# Work instructions
Pick each line containing "scrollbar" out of the records.
-------- Dataset records --------
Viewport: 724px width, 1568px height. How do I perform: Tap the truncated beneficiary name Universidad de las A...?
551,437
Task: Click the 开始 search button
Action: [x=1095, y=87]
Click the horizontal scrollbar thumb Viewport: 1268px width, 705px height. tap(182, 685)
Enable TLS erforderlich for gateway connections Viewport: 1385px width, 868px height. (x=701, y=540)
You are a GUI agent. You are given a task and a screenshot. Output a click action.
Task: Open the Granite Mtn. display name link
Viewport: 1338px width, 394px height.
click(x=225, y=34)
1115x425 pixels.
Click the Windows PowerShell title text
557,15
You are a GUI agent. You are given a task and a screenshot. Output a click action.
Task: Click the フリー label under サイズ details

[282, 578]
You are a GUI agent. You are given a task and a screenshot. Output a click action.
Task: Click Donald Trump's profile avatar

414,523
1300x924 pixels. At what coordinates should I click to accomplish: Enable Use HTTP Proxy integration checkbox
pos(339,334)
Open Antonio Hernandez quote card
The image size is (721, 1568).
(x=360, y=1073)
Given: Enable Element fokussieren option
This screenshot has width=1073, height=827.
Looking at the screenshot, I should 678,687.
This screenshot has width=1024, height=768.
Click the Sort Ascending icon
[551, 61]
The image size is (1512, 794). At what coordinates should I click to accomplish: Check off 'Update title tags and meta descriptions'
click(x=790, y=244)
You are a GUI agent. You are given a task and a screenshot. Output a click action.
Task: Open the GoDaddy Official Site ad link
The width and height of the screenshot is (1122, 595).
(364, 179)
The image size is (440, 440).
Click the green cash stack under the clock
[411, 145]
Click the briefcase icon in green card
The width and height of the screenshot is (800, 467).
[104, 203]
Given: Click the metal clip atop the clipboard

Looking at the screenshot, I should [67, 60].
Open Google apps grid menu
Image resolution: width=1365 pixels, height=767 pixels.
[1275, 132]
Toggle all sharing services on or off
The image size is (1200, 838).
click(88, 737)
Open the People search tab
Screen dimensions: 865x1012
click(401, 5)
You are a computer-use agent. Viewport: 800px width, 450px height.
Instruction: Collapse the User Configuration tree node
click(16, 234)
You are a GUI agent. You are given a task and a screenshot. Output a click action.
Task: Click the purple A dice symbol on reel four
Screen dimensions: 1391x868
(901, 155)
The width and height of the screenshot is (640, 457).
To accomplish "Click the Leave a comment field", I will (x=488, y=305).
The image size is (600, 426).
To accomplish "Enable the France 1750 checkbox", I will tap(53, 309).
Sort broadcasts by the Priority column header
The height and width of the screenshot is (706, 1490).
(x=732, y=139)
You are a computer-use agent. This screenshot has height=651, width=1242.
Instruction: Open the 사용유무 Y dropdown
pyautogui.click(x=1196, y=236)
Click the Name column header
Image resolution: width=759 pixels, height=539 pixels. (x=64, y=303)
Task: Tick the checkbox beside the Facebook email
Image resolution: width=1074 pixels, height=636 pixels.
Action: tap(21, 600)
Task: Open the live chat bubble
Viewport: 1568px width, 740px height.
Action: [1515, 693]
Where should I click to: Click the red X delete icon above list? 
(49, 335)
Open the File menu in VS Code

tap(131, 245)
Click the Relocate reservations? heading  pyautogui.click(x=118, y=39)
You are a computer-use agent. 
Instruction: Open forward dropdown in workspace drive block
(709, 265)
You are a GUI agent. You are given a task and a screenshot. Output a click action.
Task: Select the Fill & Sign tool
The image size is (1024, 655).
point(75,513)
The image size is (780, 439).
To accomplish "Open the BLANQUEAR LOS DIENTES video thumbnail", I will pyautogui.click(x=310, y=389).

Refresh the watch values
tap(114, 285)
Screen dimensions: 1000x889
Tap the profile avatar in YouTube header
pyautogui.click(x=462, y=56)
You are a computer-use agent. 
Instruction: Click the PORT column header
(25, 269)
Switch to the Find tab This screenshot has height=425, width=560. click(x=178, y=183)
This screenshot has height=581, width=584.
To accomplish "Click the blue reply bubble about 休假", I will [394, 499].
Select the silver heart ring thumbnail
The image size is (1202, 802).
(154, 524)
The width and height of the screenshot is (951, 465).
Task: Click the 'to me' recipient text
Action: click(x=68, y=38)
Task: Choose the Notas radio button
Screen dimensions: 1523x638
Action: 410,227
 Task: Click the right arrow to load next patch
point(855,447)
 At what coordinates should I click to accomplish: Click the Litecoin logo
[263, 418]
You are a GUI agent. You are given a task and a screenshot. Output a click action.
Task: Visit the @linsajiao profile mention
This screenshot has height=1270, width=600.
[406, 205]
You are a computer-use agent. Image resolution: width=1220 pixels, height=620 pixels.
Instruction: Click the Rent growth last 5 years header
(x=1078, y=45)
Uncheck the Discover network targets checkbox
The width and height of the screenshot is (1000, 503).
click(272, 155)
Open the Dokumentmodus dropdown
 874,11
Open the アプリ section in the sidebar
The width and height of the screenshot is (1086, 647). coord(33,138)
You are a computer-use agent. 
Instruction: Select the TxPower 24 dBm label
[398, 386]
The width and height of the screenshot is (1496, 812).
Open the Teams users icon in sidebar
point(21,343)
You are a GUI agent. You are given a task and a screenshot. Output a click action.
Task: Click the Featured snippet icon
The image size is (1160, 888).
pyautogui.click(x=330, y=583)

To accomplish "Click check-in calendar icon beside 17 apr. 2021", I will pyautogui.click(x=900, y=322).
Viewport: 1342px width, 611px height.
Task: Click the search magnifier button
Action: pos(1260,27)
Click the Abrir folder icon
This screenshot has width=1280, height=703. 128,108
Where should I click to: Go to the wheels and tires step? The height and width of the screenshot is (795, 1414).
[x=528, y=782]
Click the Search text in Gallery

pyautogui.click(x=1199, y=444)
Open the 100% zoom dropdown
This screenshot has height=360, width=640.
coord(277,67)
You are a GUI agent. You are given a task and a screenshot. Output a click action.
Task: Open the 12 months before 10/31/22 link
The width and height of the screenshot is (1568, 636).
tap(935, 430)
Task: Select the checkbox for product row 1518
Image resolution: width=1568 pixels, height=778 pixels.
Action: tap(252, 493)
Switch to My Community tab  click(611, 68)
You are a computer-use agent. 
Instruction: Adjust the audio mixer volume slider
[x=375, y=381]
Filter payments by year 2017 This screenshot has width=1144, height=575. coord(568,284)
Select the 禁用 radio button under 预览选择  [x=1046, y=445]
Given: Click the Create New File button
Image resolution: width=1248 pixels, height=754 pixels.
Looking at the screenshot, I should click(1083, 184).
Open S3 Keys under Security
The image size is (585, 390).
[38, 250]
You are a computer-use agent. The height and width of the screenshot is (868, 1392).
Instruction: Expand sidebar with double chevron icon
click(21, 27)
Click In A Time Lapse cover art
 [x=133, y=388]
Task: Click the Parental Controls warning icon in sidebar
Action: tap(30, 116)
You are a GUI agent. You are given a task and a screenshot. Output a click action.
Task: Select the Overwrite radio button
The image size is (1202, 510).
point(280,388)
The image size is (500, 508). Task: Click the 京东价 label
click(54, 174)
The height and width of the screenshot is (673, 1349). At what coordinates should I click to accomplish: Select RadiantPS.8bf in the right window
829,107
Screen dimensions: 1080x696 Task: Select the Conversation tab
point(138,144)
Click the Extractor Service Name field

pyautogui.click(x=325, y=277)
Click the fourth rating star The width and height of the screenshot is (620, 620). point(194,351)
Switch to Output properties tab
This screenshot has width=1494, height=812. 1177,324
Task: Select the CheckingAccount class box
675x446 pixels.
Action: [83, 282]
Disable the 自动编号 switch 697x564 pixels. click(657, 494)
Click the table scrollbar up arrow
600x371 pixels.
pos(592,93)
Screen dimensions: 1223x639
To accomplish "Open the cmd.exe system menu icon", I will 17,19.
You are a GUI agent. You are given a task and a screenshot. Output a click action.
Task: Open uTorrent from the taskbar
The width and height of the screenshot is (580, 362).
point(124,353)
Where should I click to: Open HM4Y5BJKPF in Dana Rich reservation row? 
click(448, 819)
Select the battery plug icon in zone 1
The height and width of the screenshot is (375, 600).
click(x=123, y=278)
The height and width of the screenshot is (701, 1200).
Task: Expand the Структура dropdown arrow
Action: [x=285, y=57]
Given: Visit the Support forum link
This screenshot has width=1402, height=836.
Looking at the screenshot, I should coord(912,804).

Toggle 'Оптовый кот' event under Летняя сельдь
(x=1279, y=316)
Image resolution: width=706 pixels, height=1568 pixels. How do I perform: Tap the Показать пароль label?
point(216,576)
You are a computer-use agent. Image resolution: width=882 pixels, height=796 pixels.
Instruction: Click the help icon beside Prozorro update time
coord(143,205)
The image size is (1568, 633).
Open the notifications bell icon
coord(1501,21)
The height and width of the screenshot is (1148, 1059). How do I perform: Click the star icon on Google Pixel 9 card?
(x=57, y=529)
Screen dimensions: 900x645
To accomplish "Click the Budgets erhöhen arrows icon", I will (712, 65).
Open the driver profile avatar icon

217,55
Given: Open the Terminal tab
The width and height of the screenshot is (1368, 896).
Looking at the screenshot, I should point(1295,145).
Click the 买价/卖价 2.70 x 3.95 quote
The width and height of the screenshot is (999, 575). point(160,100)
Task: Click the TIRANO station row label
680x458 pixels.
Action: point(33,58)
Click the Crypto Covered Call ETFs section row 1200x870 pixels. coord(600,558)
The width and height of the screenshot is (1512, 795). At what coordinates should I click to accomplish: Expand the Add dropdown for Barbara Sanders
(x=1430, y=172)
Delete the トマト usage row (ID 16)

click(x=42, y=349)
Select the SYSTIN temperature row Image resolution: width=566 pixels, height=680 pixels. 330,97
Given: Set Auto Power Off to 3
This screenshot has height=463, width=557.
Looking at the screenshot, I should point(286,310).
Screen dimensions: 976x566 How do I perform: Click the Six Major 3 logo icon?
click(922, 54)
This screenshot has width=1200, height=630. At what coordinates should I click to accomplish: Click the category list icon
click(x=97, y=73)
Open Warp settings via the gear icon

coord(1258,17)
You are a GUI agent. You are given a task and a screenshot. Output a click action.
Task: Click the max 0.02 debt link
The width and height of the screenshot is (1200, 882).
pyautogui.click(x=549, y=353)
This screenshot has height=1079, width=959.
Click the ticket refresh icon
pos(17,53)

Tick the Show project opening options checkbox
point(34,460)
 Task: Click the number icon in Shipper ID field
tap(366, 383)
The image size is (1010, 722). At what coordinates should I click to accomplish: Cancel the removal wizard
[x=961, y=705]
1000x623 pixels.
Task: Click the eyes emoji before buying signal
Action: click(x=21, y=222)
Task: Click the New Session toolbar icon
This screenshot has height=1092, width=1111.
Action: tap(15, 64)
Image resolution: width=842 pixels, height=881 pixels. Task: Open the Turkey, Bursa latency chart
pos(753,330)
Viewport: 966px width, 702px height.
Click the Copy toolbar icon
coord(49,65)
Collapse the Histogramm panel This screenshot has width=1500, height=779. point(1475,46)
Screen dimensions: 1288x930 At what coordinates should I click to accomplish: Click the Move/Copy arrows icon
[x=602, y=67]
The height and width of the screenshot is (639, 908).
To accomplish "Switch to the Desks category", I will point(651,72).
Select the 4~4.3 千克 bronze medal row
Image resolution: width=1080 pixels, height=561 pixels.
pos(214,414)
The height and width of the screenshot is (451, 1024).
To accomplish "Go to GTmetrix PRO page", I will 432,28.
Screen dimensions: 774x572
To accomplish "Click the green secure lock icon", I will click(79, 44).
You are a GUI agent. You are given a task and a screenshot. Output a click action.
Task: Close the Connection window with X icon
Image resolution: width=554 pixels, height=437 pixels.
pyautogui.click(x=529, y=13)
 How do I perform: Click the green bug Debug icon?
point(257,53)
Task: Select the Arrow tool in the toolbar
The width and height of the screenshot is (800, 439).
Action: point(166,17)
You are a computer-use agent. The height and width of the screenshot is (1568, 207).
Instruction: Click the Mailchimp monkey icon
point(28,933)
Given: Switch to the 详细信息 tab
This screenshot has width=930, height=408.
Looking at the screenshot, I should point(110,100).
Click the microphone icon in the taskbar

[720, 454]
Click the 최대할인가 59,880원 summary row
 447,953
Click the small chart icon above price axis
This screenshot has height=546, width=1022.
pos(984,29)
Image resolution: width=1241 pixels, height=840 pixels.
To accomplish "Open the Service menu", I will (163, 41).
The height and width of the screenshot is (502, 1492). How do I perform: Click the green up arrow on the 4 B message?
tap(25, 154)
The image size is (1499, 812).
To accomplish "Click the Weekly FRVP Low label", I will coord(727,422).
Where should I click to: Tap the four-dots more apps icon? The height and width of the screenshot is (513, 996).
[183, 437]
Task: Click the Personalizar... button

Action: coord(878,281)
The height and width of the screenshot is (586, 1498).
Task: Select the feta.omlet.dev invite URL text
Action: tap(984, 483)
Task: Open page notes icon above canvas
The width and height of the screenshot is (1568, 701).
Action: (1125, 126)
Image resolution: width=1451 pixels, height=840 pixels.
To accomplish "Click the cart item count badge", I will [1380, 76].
--------
# Written answer
Click the horizontal scrollbar thumb Viewport: 1268px width, 705px height. tap(182, 685)
Click the table scrollbar up arrow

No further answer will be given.